Repeat only the stretch of lines below that runs from the line with "Task: Expand the Desk organizer row chevron" through the line with "Task: Open the 知识产权 tab", unaltered.

(Source records)
----------------

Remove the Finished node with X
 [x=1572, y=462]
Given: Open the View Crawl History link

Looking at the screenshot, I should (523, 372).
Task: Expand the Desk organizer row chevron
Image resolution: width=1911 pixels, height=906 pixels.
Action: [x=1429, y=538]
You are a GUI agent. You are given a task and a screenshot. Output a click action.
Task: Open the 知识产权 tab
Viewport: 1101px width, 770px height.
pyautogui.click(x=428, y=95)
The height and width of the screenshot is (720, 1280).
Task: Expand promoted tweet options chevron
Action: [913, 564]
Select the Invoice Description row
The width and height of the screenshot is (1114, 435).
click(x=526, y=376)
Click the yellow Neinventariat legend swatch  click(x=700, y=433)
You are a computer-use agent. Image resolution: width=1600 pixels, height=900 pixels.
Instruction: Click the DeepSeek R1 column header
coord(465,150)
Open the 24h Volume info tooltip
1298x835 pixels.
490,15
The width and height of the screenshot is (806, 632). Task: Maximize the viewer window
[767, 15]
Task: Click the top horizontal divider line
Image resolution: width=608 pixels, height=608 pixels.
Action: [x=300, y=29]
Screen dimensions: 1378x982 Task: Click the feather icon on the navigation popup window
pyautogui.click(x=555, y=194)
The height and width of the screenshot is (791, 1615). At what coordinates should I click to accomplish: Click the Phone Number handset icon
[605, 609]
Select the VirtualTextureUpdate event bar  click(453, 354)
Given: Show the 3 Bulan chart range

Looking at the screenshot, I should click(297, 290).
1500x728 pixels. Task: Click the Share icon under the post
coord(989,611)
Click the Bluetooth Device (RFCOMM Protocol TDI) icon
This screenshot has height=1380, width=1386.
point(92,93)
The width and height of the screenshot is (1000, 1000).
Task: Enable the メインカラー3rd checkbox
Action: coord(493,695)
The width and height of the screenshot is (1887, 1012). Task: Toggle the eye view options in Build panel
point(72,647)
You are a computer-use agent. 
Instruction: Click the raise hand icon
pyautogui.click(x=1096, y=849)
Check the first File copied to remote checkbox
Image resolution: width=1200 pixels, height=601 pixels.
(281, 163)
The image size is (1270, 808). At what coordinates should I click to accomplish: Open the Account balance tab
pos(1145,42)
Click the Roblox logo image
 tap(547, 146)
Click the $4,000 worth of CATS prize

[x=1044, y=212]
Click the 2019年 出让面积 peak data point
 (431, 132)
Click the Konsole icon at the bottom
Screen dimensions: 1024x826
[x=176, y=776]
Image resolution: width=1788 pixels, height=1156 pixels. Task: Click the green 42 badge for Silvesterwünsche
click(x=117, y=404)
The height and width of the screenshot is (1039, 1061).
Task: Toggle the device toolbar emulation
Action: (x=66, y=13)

----------------

* **TASK RESULT**
Task: Expand the Desk organizer row chevron
Image resolution: width=1911 pixels, height=906 pixels.
Action: [x=1429, y=538]
You are a GUI agent. You are given a task and a screenshot. Output a click action.
Task: Open the 知识产权 tab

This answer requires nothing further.